トヨタ自動車は2024年10月15日から18日に開催されているJAPAN MOBILITY SHOW 2024にて、ポータブル水素カートリッジを発表した。このカートリッジは、専用リュックで持ち運びが可能であり、重さ約8kg、1本で家庭用電力の1日分を供給できるという。製造には、トヨタの燃料電池車(FCEV)「MIRAI」の開発で培った技術が活用されており、次世代のエネルギーソリューションとして注目を集めている。

TEXT&PHOTO :石原健児
主催:一般社団法人日本自動車工業会(JAMA)

FCEV用ボンベの技術を活用、炭素繊維と樹脂で軽量化も実現

水素カートリッジは直径約20㎝、長さは約60cmと大人が抱えられるほどの大きさ。重さはわずか8.5kg、専用リュックやキャスターを使えば簡単に持ち運びができる。「このカートリッジの特徴は大きく2つあります。1つは手で持ち運ぶことができるサイズ感。そしてもう1つが、特別な工具なしで簡単に着脱できることです。カセットコンロのガスボンベのような使用感をイメージいただければよいでしょう」。そう語るのは、トヨタ自動車株式会社水素製品開発部主幹の岩井 顕氏だ。
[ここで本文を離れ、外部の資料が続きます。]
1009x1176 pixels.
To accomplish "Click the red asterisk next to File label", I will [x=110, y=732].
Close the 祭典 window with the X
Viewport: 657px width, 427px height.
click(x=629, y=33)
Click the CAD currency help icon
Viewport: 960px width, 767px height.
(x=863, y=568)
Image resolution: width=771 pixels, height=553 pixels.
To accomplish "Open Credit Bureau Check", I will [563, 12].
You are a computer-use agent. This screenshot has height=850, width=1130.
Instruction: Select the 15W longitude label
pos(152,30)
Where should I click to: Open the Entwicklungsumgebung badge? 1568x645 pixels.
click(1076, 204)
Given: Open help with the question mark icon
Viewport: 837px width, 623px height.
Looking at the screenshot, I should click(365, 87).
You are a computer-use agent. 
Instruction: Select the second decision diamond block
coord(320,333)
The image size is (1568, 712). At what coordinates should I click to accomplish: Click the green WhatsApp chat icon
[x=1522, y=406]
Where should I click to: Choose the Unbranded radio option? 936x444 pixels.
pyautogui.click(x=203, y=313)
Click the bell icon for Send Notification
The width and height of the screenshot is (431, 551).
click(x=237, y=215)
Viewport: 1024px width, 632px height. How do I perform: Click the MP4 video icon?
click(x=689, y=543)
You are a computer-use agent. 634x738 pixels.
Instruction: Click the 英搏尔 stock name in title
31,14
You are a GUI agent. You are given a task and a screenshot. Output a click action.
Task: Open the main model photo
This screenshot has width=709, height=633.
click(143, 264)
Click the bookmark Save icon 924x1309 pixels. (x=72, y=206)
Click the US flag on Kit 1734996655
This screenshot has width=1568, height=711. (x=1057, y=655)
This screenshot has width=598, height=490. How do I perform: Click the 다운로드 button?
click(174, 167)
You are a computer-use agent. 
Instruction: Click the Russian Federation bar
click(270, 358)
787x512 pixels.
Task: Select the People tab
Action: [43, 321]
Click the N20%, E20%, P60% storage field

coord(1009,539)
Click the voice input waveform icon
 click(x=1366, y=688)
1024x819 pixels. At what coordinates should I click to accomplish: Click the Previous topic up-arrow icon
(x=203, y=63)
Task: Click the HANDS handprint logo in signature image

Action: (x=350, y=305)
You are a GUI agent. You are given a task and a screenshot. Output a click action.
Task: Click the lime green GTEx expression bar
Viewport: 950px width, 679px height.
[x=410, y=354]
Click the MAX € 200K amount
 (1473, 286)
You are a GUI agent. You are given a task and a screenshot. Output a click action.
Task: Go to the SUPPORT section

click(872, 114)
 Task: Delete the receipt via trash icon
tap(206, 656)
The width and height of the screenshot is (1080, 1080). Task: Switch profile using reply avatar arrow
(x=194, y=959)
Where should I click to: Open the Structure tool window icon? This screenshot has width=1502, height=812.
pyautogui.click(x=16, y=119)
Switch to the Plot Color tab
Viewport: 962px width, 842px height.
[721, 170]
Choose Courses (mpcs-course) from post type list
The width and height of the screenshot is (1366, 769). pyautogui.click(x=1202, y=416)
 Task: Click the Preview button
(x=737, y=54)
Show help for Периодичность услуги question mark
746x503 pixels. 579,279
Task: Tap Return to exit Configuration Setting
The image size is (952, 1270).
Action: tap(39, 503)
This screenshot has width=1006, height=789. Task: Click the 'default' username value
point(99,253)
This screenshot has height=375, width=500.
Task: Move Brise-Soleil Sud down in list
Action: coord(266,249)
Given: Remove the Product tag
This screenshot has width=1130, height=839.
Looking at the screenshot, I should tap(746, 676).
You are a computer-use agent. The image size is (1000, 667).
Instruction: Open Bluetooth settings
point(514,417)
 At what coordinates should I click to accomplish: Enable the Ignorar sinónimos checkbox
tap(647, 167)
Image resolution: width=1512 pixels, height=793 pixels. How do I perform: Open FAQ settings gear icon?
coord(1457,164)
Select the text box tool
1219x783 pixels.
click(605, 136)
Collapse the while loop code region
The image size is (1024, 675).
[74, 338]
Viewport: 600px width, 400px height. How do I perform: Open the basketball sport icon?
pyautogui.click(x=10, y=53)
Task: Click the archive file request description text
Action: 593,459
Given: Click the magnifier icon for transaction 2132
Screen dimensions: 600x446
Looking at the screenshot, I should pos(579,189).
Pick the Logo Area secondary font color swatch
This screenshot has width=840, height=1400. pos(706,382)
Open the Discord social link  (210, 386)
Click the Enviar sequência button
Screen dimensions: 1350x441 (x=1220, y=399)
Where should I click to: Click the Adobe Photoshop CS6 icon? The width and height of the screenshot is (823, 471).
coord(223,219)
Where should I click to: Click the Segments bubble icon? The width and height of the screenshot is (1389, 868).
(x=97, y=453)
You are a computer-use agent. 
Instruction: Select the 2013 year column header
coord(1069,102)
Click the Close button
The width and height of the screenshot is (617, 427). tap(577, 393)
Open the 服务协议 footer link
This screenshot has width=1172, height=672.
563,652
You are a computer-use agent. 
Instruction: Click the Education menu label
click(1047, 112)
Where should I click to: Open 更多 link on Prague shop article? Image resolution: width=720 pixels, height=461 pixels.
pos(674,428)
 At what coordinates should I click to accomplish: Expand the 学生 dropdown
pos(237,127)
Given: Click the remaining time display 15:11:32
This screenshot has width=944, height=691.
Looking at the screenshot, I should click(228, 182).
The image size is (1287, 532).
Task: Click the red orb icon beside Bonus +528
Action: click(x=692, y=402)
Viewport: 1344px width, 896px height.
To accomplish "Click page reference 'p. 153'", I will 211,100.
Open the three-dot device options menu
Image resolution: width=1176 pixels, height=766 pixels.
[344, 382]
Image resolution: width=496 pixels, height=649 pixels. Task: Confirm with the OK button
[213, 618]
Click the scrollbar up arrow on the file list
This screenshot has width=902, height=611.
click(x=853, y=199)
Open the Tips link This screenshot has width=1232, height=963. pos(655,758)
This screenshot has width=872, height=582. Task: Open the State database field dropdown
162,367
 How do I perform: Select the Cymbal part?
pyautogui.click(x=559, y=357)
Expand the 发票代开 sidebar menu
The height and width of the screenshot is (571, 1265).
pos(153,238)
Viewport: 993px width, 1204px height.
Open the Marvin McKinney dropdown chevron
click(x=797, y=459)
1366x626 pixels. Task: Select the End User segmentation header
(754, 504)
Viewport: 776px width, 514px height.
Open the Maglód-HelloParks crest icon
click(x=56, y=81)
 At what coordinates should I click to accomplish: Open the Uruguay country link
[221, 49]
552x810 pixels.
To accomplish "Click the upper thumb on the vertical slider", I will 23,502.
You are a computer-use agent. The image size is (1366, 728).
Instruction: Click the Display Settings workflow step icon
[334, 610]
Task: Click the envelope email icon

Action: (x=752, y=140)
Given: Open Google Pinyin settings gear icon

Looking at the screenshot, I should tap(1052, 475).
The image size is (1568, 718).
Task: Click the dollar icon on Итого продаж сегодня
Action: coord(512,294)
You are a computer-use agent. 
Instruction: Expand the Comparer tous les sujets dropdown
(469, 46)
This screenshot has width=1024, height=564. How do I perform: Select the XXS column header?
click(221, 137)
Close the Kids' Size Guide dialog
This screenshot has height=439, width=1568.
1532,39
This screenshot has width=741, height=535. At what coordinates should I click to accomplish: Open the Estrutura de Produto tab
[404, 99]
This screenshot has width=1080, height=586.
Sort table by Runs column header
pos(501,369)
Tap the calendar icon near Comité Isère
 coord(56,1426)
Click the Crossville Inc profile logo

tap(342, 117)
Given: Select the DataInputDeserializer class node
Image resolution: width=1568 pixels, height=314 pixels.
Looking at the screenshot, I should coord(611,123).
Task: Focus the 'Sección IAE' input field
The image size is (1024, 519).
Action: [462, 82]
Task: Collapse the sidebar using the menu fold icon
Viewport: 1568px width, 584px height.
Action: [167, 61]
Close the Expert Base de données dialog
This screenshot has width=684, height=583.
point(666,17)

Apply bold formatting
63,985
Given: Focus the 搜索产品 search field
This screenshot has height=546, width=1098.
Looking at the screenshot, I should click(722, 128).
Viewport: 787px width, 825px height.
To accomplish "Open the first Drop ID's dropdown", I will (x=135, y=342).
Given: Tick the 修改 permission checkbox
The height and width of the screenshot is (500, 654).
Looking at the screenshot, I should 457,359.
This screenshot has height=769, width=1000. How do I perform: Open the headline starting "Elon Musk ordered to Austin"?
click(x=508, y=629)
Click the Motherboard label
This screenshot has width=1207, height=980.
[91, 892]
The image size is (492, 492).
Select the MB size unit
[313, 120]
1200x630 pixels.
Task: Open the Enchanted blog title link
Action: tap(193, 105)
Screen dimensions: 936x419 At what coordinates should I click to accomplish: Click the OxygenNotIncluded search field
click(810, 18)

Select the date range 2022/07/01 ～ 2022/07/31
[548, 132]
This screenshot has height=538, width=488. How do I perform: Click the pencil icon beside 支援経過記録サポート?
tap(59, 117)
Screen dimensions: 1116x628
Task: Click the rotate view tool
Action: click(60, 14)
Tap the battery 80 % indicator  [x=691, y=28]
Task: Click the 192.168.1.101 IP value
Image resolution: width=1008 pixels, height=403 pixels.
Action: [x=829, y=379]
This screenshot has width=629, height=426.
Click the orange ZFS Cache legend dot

ボンベの色は使用地域の規定に沿って製造、日本は赤色が規定色
ボンベ持ち運び用の専用リュックやキャスター

展示ではカートリッジの実物のほか、収納リュックや持ち運び用キャスターや内部構造を紹介したカットモデルも展示されていた。「カートリッジは主に樹脂と炭素繊維を使用し、バルブ部分には金属を使用しています。FCEV「MIRAI」の燃料ボンベ製造技術を活用しており、安全面も担保しています」と岩井氏。容器の断面を見ると、かなりしっかりとした造りであることが見て取れた。

ボンベ容器、ケーシングなどしっかりとした造り
カートリッジのバルブ部分は金属を使用

トヨタの公式サイトによると、水素カートリッジはFCEV「MIRAI」の燃料ボンベを量産している豊田合成が製造している。強度を確保するために、積層した炭素繊維の上に加熱した樹脂を固めて成型、炭素繊維を編み上げる際の幅や角度まで細密に決まっている。また、高圧水素貯蔵技術をベースにした高度な製造プロセスにより安全性も確保されている。加えて、FCEV「MIRAI」の外装やドアのハンドル製造技術までもカートリッジ製造に活かしているというから驚きだ。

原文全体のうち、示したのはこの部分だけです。